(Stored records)
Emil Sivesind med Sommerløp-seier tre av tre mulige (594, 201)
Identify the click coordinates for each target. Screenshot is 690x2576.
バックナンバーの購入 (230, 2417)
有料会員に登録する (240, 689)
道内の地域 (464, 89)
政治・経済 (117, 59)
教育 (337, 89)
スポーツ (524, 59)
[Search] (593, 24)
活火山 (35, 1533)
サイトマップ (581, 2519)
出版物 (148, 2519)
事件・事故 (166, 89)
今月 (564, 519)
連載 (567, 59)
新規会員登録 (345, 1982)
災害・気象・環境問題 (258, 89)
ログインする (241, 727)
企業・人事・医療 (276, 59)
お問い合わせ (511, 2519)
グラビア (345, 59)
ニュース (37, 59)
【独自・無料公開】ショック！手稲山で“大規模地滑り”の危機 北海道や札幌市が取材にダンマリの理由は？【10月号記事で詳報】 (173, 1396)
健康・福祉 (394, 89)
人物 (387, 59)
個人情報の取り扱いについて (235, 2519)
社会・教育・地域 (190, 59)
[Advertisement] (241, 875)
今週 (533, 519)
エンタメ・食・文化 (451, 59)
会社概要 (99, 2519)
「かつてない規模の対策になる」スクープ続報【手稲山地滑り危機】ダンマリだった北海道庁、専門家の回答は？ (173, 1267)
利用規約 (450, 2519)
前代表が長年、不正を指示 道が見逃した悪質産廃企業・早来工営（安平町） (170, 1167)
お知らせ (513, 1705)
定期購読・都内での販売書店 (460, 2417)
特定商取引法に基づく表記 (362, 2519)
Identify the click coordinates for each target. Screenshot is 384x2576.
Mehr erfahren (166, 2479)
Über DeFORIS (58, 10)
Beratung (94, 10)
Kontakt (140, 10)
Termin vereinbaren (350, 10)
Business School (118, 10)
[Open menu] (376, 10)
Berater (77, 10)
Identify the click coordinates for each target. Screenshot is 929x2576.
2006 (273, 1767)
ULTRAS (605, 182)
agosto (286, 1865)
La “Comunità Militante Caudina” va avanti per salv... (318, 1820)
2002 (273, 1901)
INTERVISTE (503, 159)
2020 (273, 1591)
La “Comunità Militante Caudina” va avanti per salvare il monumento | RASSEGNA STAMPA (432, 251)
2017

▶ [What is being asked]: The output consists solely of the lines from the line that contains "Screenshot is 929x2576." through the final line of the data.

▶ [Finished task]:
Identify the click coordinates for each target. Screenshot is 929x2576.
2006 (273, 1767)
ULTRAS (605, 182)
agosto (286, 1865)
La “Comunità Militante Caudina” va avanti per salv... (318, 1820)
2002 (273, 1901)
INTERVISTE (503, 159)
2020 (273, 1591)
La “Comunità Militante Caudina” va avanti per salvare il monumento | RASSEGNA STAMPA (432, 251)
2017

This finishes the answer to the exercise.